■ INSTRUCTIONS FOR THE TASK ■
Starting at the line that contains "Select the Etablissements building icon", copy each line through the end of the listing below. Include both ends and output nothing more.
--- PROVIDED DATA Enclosed Below ---
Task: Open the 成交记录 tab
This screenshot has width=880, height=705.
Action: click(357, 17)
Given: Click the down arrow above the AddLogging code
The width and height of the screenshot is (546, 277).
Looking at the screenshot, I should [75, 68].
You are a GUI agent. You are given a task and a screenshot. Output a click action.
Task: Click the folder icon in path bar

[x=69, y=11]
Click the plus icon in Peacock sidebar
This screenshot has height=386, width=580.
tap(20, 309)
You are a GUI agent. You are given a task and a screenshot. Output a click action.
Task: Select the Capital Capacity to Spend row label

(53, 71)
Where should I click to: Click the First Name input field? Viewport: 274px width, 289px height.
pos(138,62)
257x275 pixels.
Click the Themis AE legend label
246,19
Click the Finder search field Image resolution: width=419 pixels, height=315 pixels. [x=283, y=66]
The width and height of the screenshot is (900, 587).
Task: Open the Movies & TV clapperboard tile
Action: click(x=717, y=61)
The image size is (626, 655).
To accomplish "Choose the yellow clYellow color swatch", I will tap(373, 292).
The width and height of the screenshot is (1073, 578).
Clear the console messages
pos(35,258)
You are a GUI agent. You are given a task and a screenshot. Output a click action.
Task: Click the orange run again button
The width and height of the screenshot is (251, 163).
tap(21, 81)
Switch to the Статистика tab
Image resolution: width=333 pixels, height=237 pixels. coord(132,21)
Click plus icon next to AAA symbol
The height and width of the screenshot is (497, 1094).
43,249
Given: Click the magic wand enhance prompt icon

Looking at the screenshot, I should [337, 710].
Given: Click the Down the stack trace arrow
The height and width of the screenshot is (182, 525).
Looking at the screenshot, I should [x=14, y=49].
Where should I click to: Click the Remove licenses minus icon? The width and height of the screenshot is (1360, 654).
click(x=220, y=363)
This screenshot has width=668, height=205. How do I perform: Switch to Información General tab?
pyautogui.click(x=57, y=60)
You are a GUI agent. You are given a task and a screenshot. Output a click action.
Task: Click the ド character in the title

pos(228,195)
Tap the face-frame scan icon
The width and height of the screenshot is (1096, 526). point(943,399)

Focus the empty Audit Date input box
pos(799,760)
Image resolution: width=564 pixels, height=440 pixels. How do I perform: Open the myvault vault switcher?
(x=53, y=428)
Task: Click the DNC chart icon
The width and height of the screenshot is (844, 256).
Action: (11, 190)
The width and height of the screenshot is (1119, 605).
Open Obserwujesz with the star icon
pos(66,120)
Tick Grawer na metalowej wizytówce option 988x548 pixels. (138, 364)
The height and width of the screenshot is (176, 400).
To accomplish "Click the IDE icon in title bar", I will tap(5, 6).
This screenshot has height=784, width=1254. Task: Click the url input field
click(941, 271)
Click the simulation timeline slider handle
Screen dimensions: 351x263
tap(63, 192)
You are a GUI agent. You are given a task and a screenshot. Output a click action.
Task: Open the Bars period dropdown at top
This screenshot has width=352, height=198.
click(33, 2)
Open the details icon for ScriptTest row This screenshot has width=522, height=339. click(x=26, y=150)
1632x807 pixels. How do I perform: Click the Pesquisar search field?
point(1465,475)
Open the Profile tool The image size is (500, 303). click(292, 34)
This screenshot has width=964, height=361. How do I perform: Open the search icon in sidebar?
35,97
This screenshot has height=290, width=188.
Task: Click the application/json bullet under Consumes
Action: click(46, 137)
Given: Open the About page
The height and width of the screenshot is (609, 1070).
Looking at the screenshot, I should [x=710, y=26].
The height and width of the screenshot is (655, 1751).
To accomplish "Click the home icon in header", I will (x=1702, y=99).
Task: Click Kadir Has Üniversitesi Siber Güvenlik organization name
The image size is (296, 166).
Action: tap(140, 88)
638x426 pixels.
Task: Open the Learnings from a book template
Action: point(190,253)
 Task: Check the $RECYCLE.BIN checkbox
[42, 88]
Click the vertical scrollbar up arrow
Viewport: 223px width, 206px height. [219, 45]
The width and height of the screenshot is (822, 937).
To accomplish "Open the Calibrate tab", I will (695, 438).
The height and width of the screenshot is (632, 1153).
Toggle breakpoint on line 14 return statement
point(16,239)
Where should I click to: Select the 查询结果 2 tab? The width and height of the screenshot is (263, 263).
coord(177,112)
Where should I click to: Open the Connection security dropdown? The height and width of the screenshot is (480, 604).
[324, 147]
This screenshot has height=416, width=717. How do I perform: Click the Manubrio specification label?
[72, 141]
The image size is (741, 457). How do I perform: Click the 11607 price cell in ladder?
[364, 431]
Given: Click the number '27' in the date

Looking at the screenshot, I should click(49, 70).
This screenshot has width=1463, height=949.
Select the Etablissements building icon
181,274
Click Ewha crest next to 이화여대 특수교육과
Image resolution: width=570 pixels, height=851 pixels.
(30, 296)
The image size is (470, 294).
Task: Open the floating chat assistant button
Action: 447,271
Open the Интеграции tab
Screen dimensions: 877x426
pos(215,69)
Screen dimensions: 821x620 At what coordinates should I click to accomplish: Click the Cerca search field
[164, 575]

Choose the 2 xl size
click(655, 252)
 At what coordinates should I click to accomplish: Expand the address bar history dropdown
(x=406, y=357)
--- End of Enclosed PROVIDED DATA ---
■ TASK ANSWER ■
Select the Etablissements building icon
181,274
Click Ewha crest next to 이화여대 특수교육과
Image resolution: width=570 pixels, height=851 pixels.
(30, 296)
The image size is (470, 294).
Task: Open the floating chat assistant button
Action: 447,271
Open the Интеграции tab
Screen dimensions: 877x426
pos(215,69)
Screen dimensions: 821x620 At what coordinates should I click to accomplish: Click the Cerca search field
[164, 575]

Choose the 2 xl size
click(655, 252)
 At what coordinates should I click to accomplish: Expand the address bar history dropdown
(x=406, y=357)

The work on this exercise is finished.